Assessing the Cardiac Toxicity of Chemotherapeutic Agents: Role of Echocardiography

Timothy C Tan, Marielle Scherrer-Crosbie
Current Cardiovascular Imaging Reports 2012 December 1, 5 (6): 403-409
Advancements in cancer treatment have resulted in sufficient survival length for patients to experience treatment-related cardiac complications. In particular, chemotherapy-induced cardiac dysfunction significantly impacts morbidity and mortality rates in cancer patients. The presence of cardiotoxicity from chemotherapy has been traditionally assessed using clinical symptoms and decreases in left ventricular ejection fraction (LVEF). However, in this indication, LVEF lacks accuracy as a measure of subclinical cardiotoxicity and its prognostic value is controversial.
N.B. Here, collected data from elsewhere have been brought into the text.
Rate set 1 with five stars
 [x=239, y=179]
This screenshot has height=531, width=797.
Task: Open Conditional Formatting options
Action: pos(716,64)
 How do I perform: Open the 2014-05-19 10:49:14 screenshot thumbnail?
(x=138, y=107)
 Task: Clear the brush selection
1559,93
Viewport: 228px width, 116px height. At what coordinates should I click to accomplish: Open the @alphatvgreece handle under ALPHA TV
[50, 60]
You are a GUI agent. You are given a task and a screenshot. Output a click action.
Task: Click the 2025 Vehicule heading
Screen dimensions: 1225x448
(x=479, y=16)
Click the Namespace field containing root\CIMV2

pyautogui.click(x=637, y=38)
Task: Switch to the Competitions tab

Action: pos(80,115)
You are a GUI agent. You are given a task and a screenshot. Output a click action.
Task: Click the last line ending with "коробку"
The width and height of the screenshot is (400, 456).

There is an emphasis to identify subclinical and left ventricular dysfunction early, in order to allow cancer patients and their physicians to make informed decisions about therapeutic options. Echocardiography is a readily available noninvasive tool to measure cardiac function and plays a major role in the diagnosis of cardiotoxicity. This review focuses on the role of echocardiography in detecting cardiotoxicity, and will discuss conventional and more recent echocardiographic approaches for assessing subclinical cardiotoxicity.